1) Boosts Your Immune System
Do you love coddling your grandchildren? If so, you may be warding off disease.
Hugging or holding hands with your grandchildren can strengthen immunity and help you age better. A University of Virginia study found that when people are exposed to more touch, they often have a decrease in inflammatory cells and an increase in white blood cells, known as the “fighter cells.” Researchers found that hand holding can reduce pain and lower blood pressure, and linked hugs with higher levels of oxytocin — the so-called “love” hormone — and decreased stress levels.
That’s because a kiss or holding hands gives a sense of calmness, peacefulness, and security if you’re under stress.
2) Keeps You Active
Remember what it was like to care for your own children, especially when they were very young? You probably chased after them quite a bit!
In a 2011 AARP report, 58 percent of grandparents said they participated in physical activities such as playing sports, exercising and gardening with their grandchildren, and 55 percent reported going on outings to museums and amusement parks.
Senior adults who stay active reap many benefits. Not only does physical exercise improve joint mobility and increase strength and energy, but it can improve sleep, enhance brain function, and help prevent illness and disease.
3) Keeps You Connected and Helps Improve Mood
According to the Pew Research Center, 17 percent of older adults ages 65 and older feel lonely, and roughly 10 percent feel unneeded or think they’re a burden to their loved ones.
Spending time with a grandchild is a sure-fire way to counteract social isolation and loneliness, and it can also make you feel needed.

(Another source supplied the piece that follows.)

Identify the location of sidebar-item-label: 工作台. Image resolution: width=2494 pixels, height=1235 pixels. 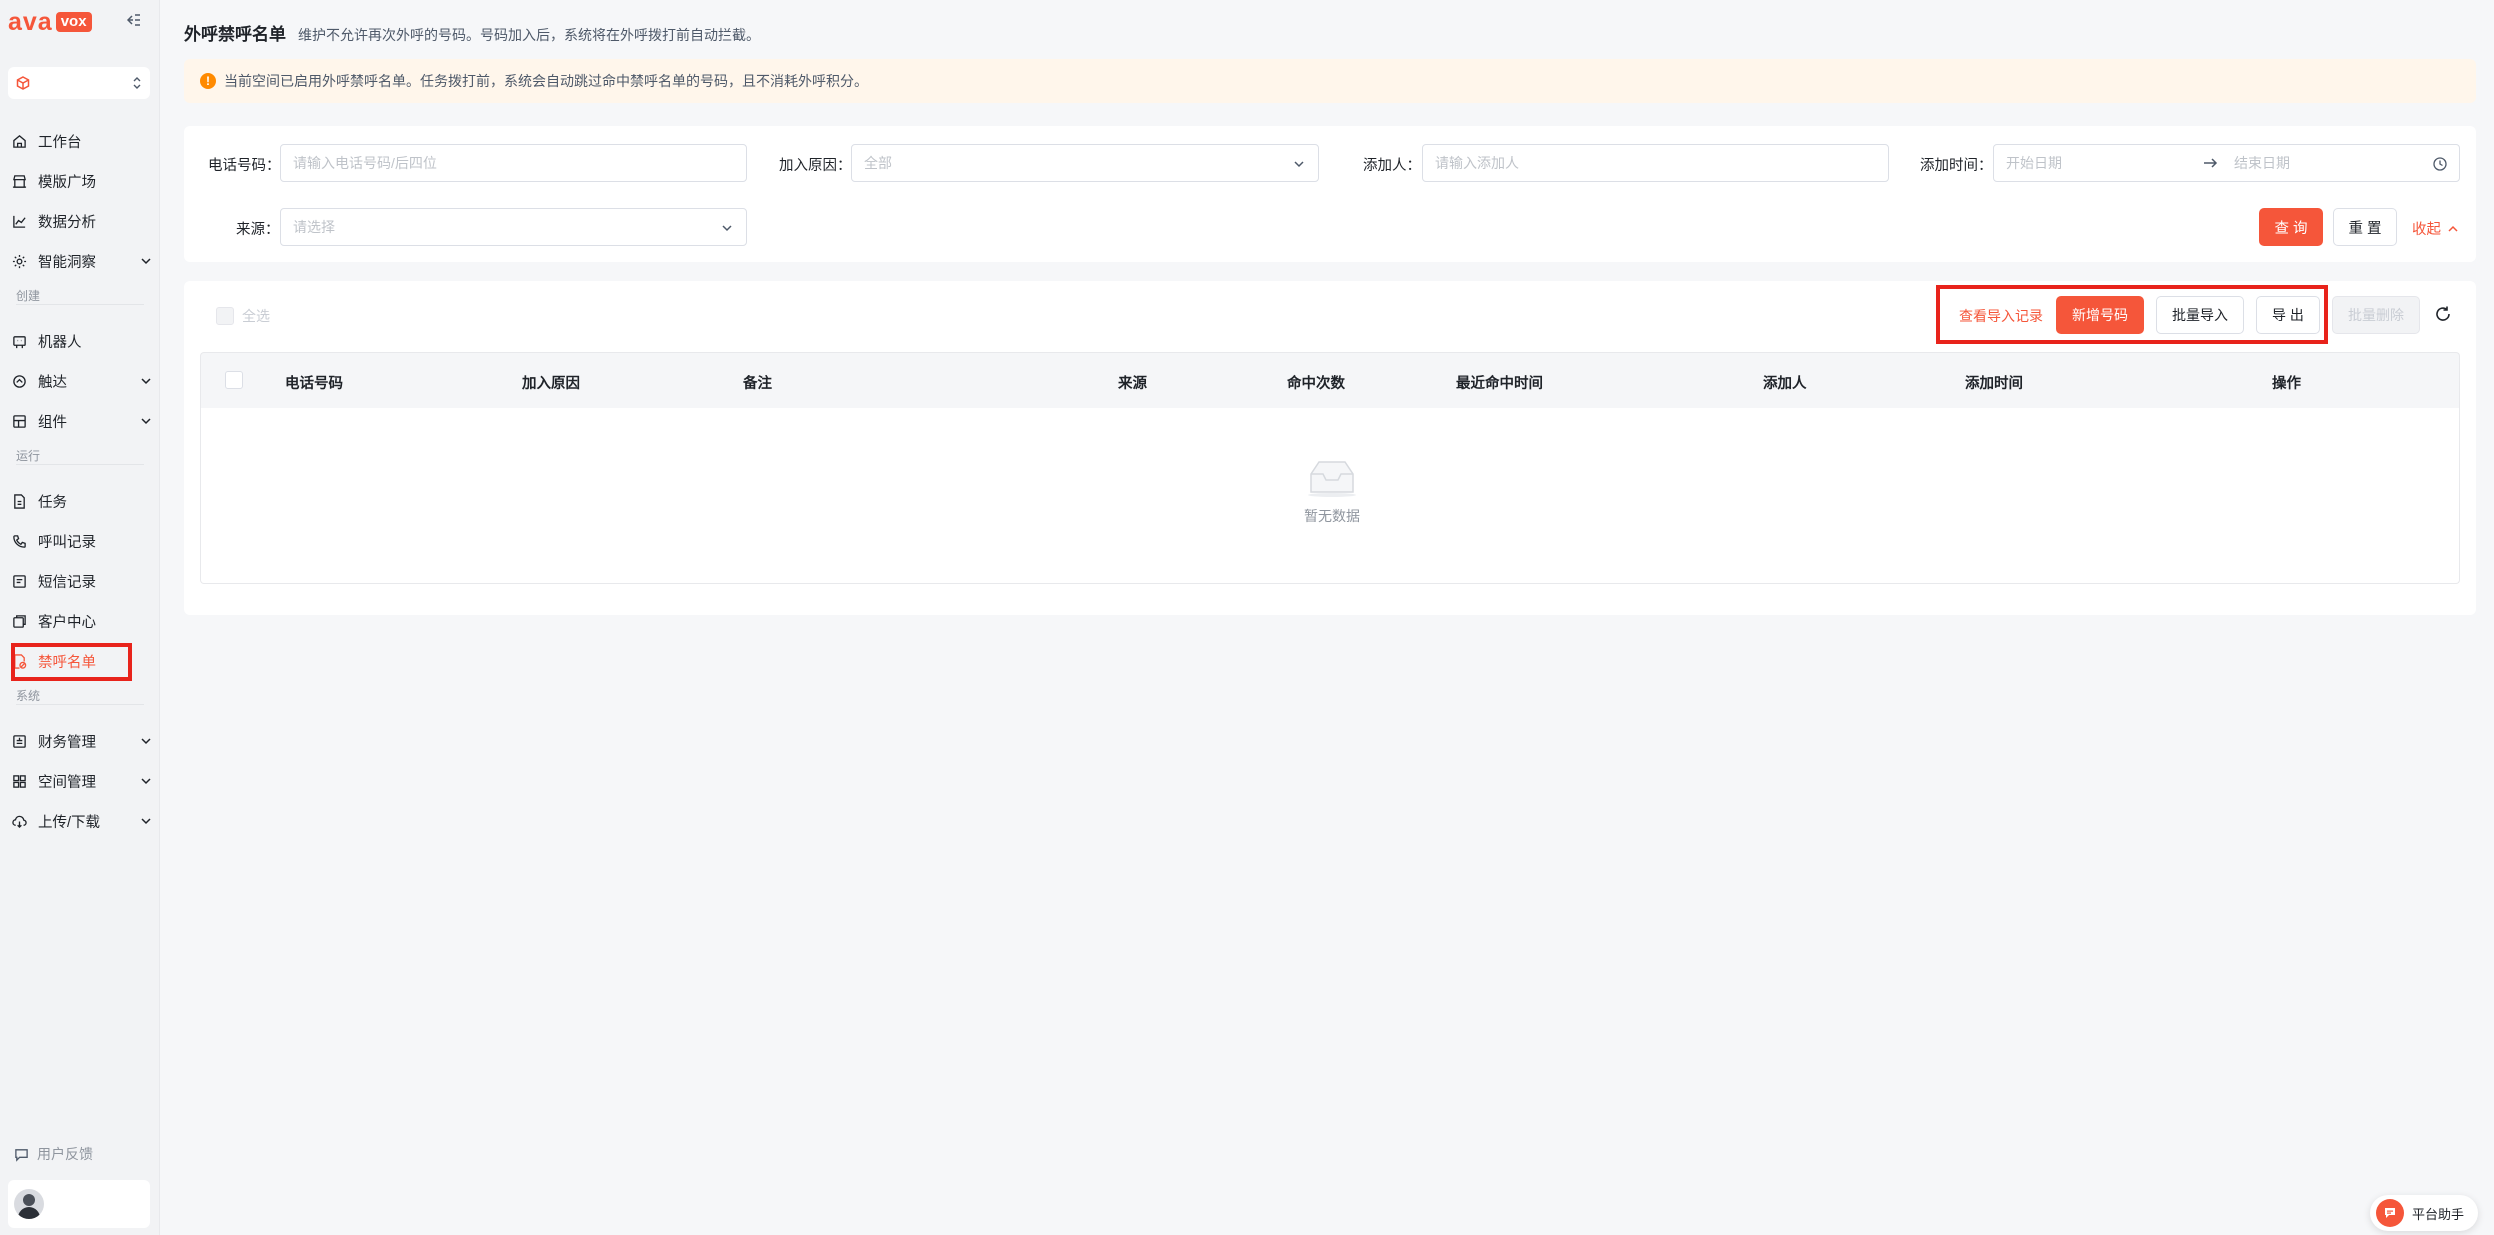
(60, 142).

It’s also beneficial for your grandchild. When Boston College researchers analyzed data from a long-term study on 376 grandparents and 340 grandchildren, they found that an emotionally close grandparent-adult grandchild relationship was linked to fewer symptoms of depression in both generations. The more emotional support grandparents and adult grandchildren received from each other, the better their mental health.
Just be careful not to overdo your time with grandchildren. Being a primary caregiver to a grandchild, for example, can actually increase stress levels and leave you feeling constantly exhausted.
4) Stimulates the Brain
As any parent or grandparent can tell you, looking after a high-energy child requires a great deal of mental vigor and flexibility. This is a good thing; not using your mind is one of the quickest ways to accelerate the effects of aging. Playing games with and reading to a grandchild, for example, helps you stay mentally sharp.
Don’t have grandchildren? Experts suggest that those without grandchildren or strong ties to other family consider volunteering with children (studies have shown this maintains cognitive skills) or getting a pet. “You really see an amazingly huge benefit in people who get dogs,” says Dr. Arthur. “Pets can improve depression, get people walking, and are there to cuddle.”